Sur la légalité de la décision portant interdiction de retour sur le territoire français :
7. M. B… reprend en appel certains des moyens qu’il invoquait en première instance, tirés de ce que la décision critiquée est insuffisamment motivée, est entachée d’une erreur de droit et d’une erreur manifeste d’appréciation concernant sa situation personnelle. Par un jugement précisément motivé, le tribunal a écarté l’argumentation développée par M. B… à l’appui de chacun de ces moyens. Il y a lieu, par adoption des motifs retenus à bon droit par les premiers juges d’écarter les moyens ainsi renouvelés devant la cour par le requérant, qui ne présente aucun élément de fait ou de droit nouveau par rapport à l’argumentation qu’il avait développée devant le tribunal.
8. Il résulte de tout ce qui précède que la requête d’appel de M. B… ne peut qu’être regardée comme manifestement dépourvue de fondement.
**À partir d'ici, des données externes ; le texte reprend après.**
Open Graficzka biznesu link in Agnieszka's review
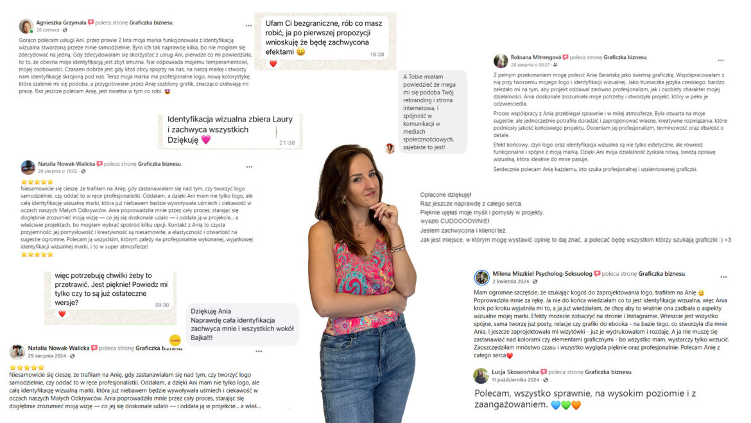Screen dimensions: 751x423 pyautogui.click(x=151, y=23)
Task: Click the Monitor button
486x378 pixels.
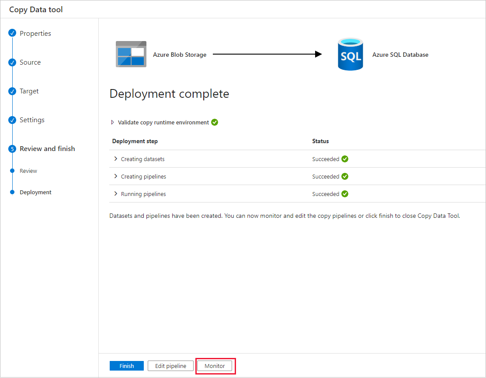Action: (215, 366)
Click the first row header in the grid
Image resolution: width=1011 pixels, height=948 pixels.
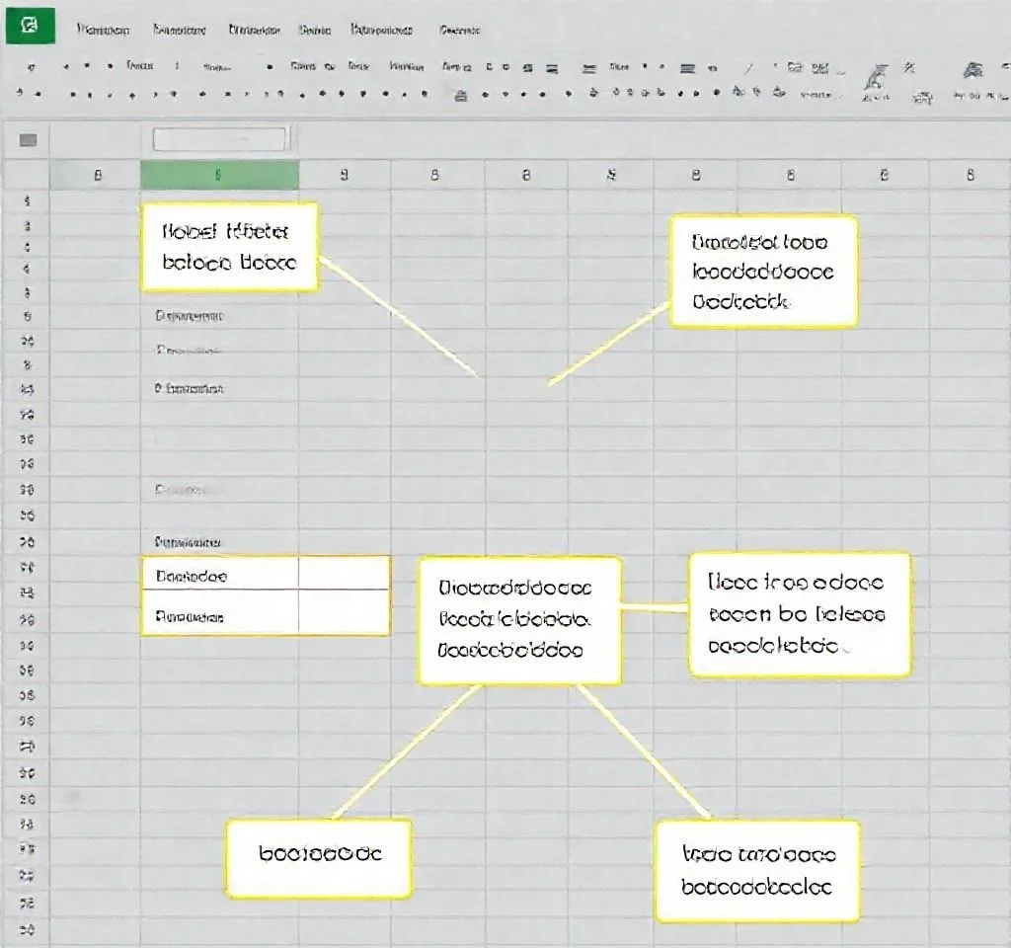pyautogui.click(x=28, y=201)
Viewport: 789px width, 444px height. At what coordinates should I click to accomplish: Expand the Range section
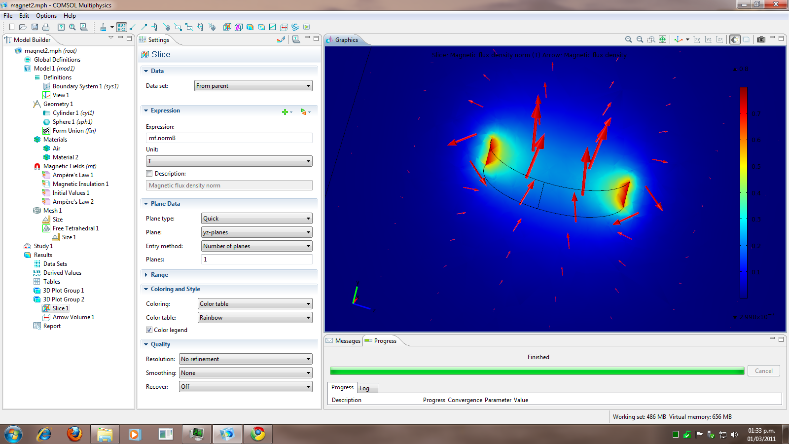pos(159,275)
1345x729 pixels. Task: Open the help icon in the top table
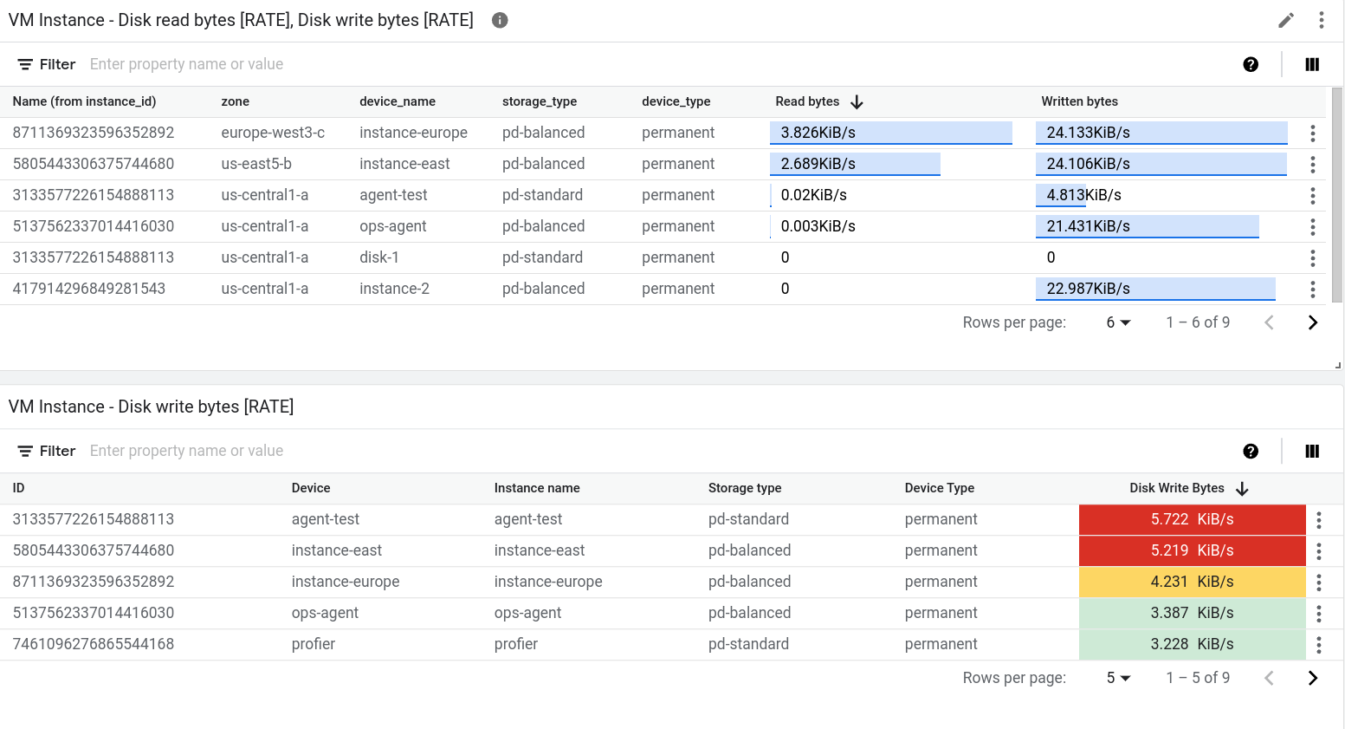tap(1251, 64)
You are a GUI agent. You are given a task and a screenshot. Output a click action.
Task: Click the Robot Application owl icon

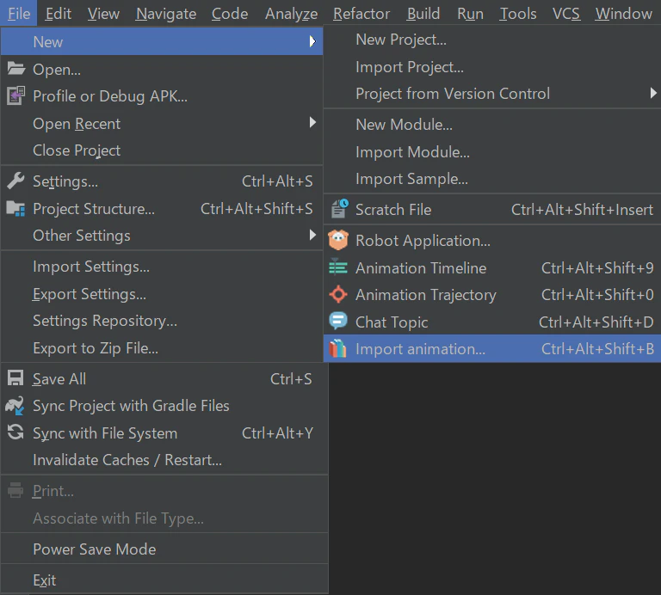[338, 241]
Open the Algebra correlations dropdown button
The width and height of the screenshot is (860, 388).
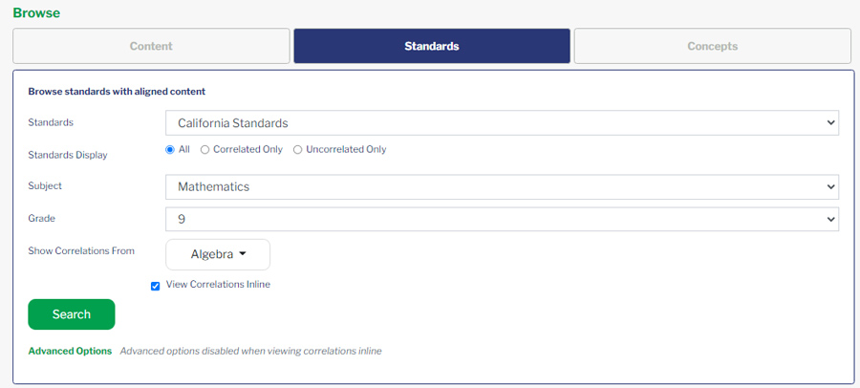pyautogui.click(x=218, y=254)
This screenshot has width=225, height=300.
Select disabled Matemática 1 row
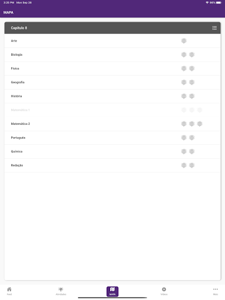pyautogui.click(x=113, y=110)
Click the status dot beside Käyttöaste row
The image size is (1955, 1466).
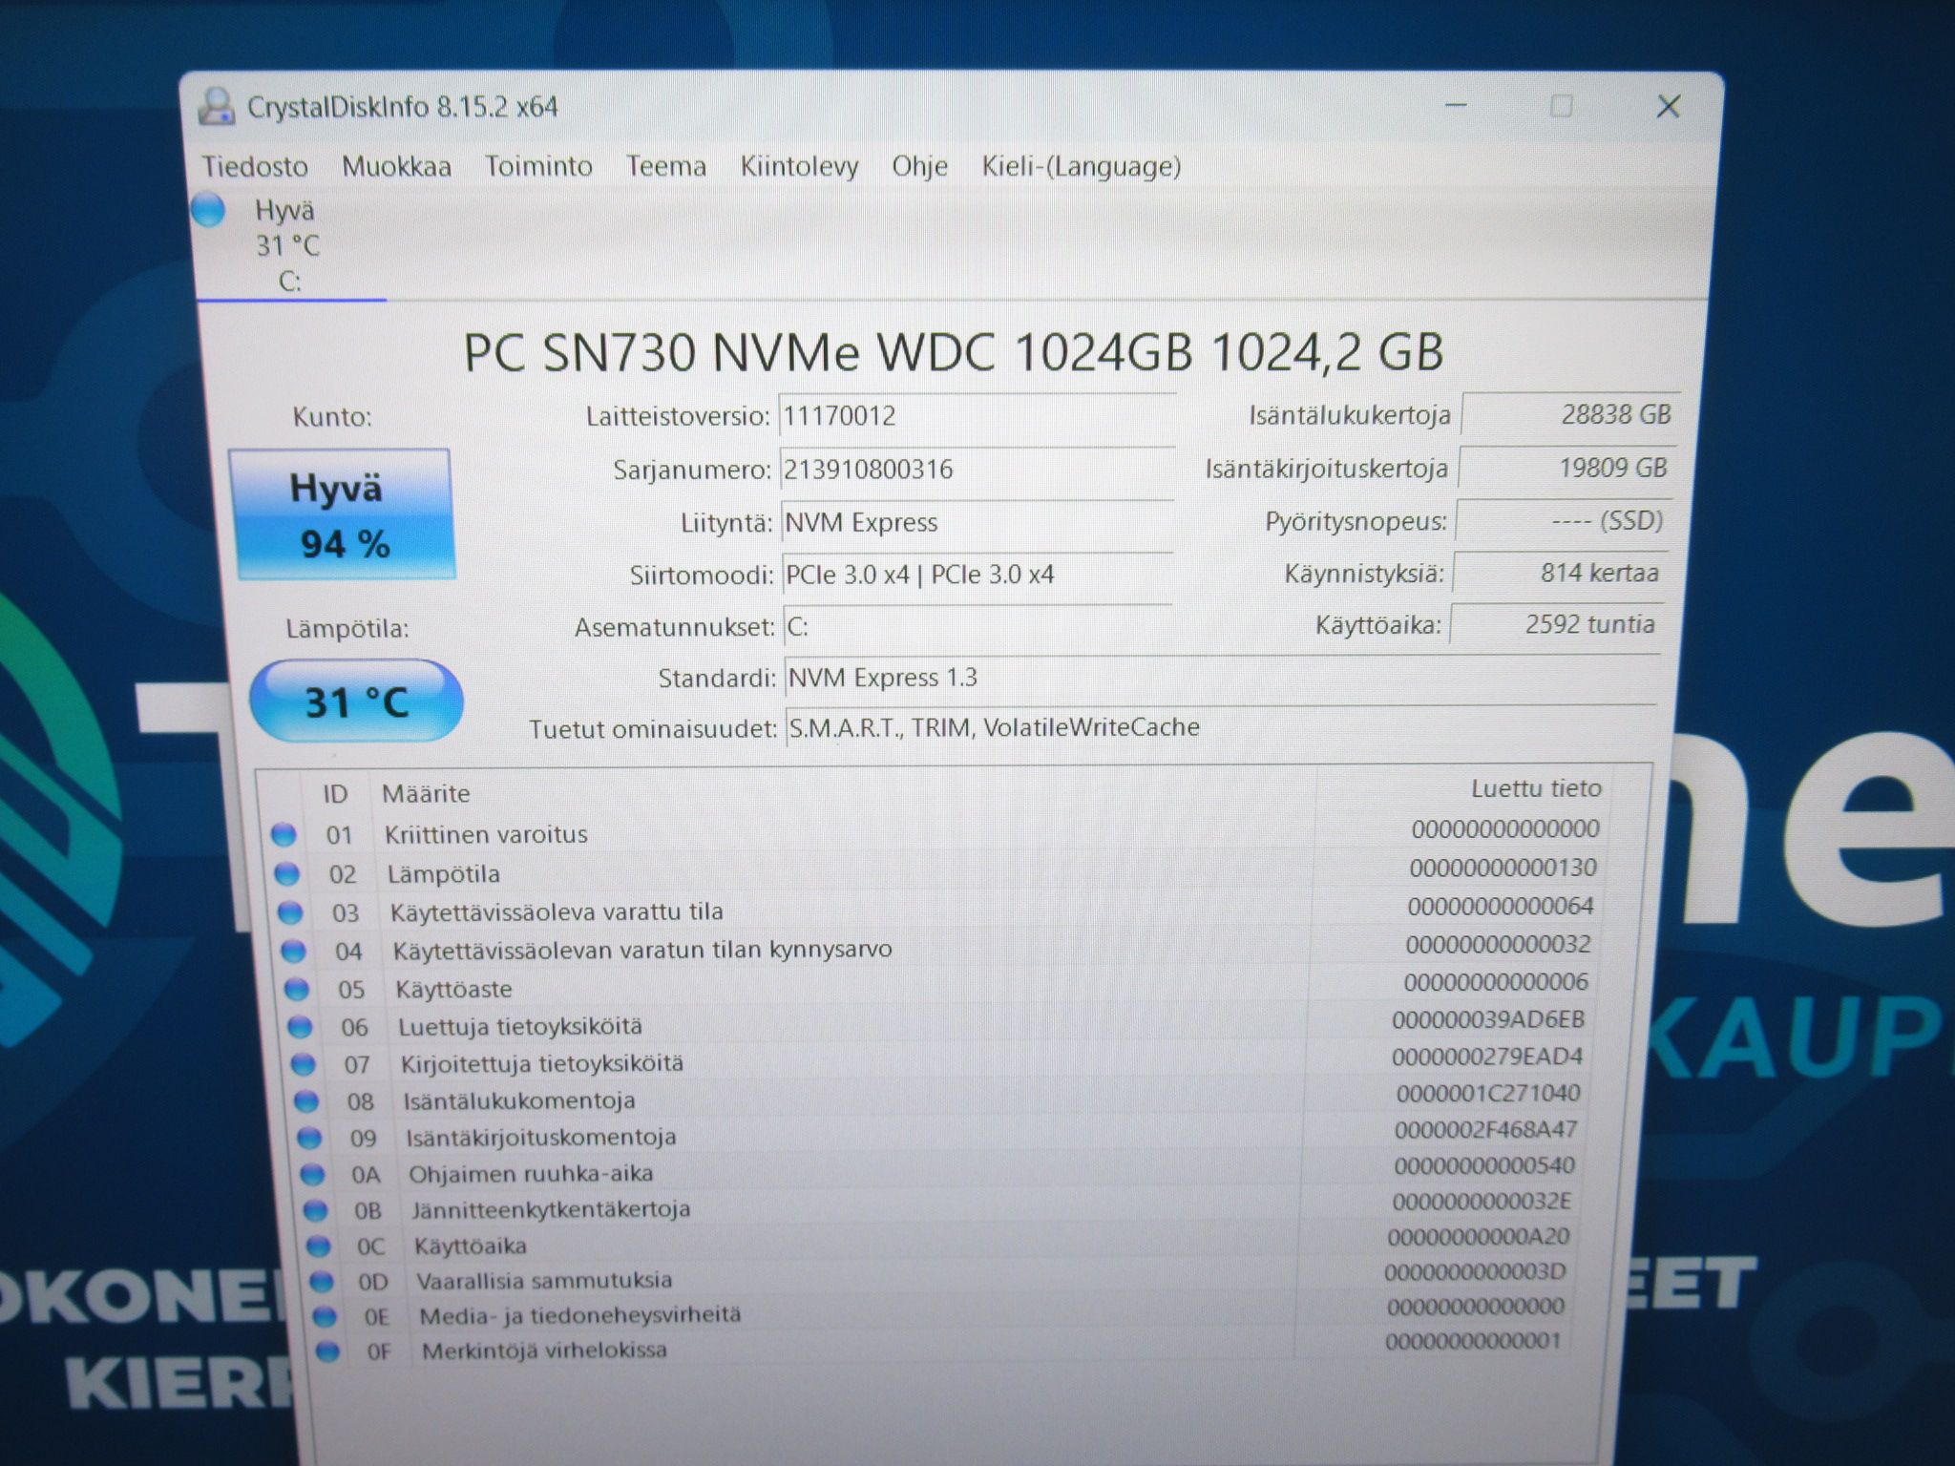pyautogui.click(x=297, y=988)
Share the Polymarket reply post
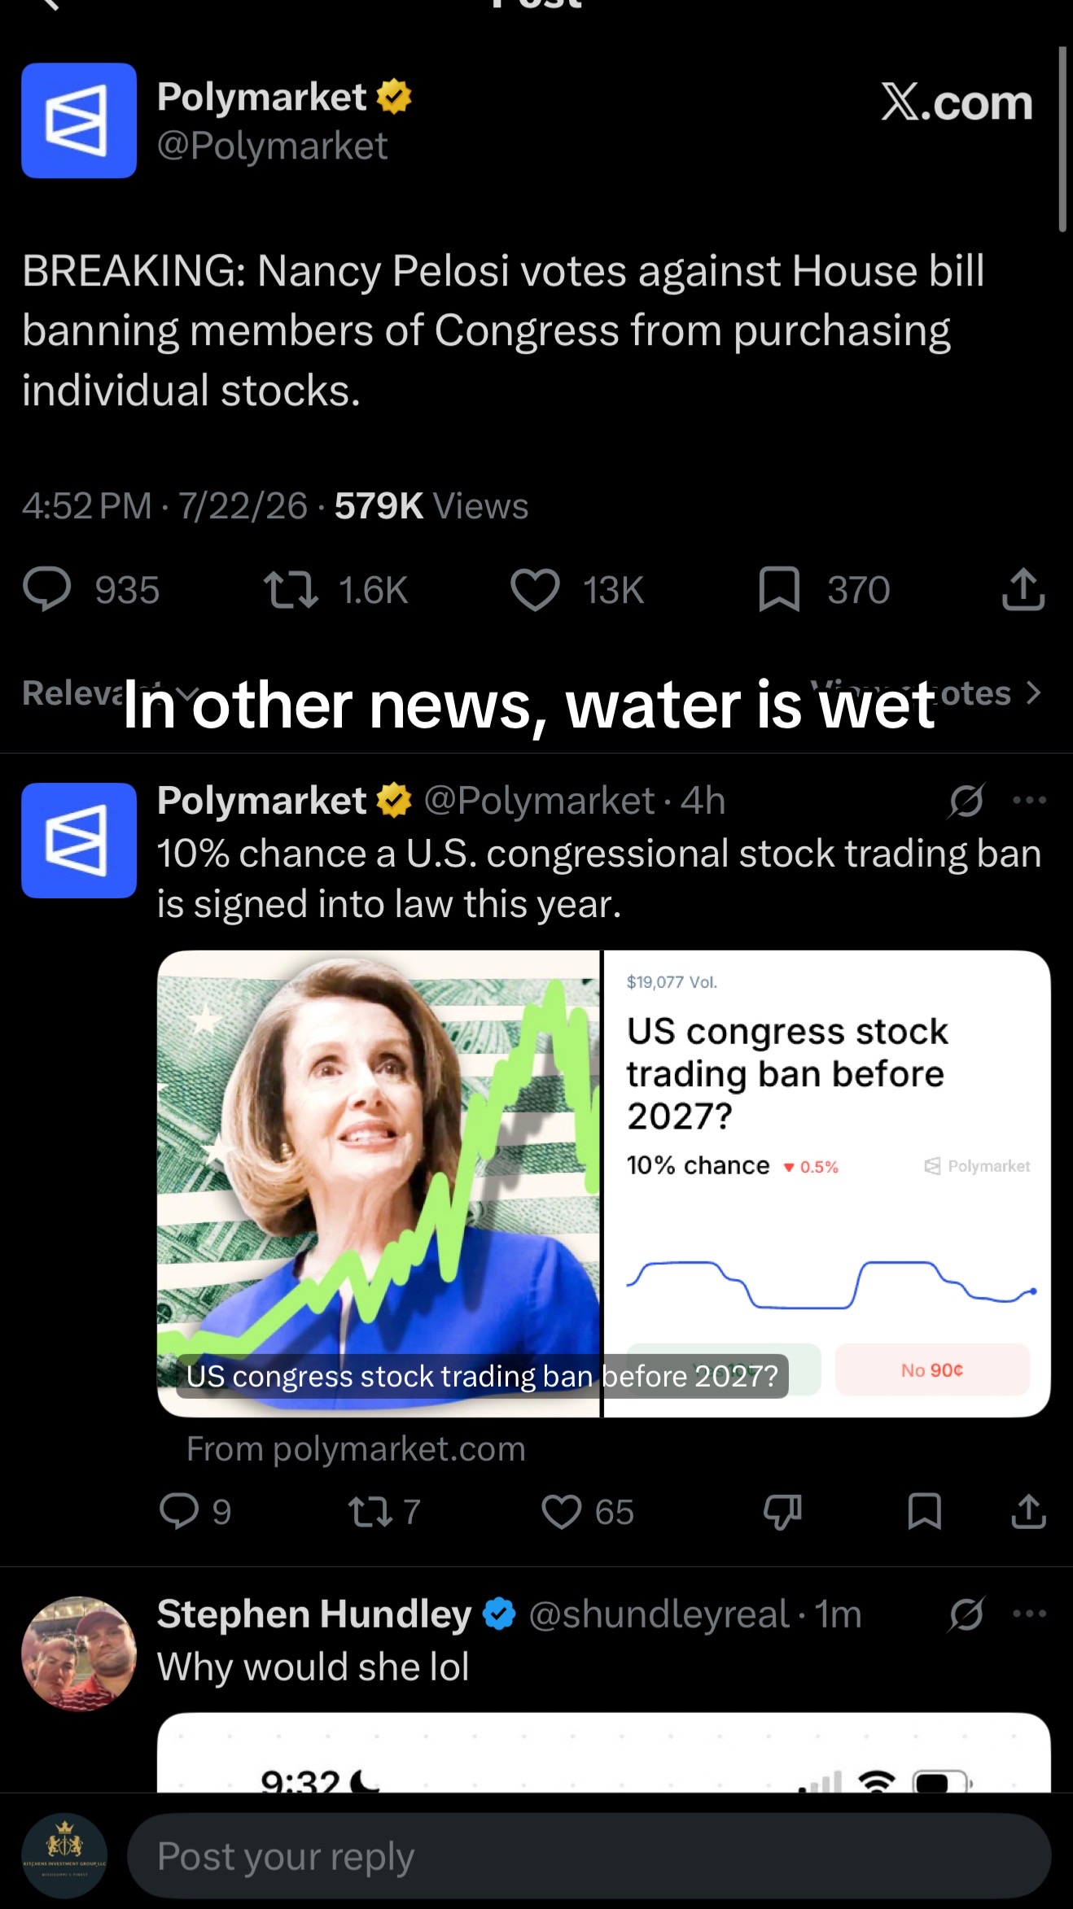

Par suite, ses conclusions à fin d’annulation du jugement et de l’arrêté contestés doivent, en application de l’article
R. 222-1 précité du code de justice administrative, être rejetées. Et par voie de conséquence, il y a lieu de rejeter également ses conclusions aux fins d’injonction ainsi que celles présentées sur le fondement de l’article L. 761-1 du code de justice administrative et de l’article 37 de la loi du 10 juillet 1991.
O R D O N N E :
Article 1er : La requête de M. B… est rejetée.
Article 2 : La présente ordonnance sera notifiée à M. A… B….
Copie en sera adressée au préfet du Puy-de-Dôme.
Fait à Paris, le 11 février 2026.
La présidente de la 2ème chambre,
de la cour administrative d’appel de Paris,
S. VIDAL
La République mande et ordonne au ministre de l’intérieur en ce qui le concerne ou à tous commissaires de justice à ce requis en ce qui concerne les voies de droit commun contre les parties privées, de pourvoir à l’exécution de la présente décision.